(Re)Thinking the Brick [GSD Thesis]

Harvard Graduate School of Design



Martin Bechthold



Matías Imbern



Structural Engineer | Hanif Kara


YEAR 2013



Once an automatic choice as facing material, brick has receded from the mainstream of architectural thinking. In parallel, the explosive growth of digital technology has affected the core of architectural design, offering new possibilities that were inconceivable only a few years ago [1]. In addition, the interaction of digital tools with analog craft manufacturing -a rather unexplored field of study- suggests a wide range of novel opportunities. This research focuses on developing a framework for deploying digital design techniques with the production of bricks under vernacular technology as a medium of achieving geometrical variations and functional complexity in order to invigorate the use of brick as a contemporary material for architectural production.

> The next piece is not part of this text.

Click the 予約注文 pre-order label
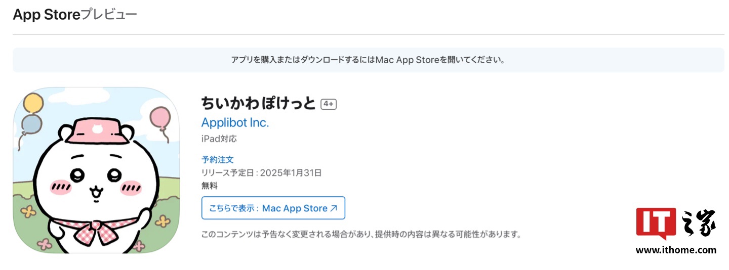The width and height of the screenshot is (729, 270). 218,159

This investigation seeks to strategically enhance the complexity of selected modules in order to increase functionality and complexity of the overall pattern. The new brick system does not try to replace current bricks but to allow more flexibility to brick construction by adding a limited range of special pieces. According to this purpose, digital practices have the potential to facilitate a seamless continuity between design and making [2]. Starting by executing simple geometric operations onto current bricks, a bottom-up strategy was developed and divided into phases, studying possible combinations, structural performances, and texture variations that affect brick's tactile perception and light conductance capacities. Regarding the design methodology, the use of digital tools constitutes a key part of the process, to test not only the specific geometry of the module but also the assembly patterns and tolerances into an iterative process. The introduction of construction variables into the selection process is crucial in order to extend beyond the purely digital domain and claim control over the fabrication phase. Therefore, the inclusion of material and assembly variables into a design-to-fabrication workflow becomes essential [3].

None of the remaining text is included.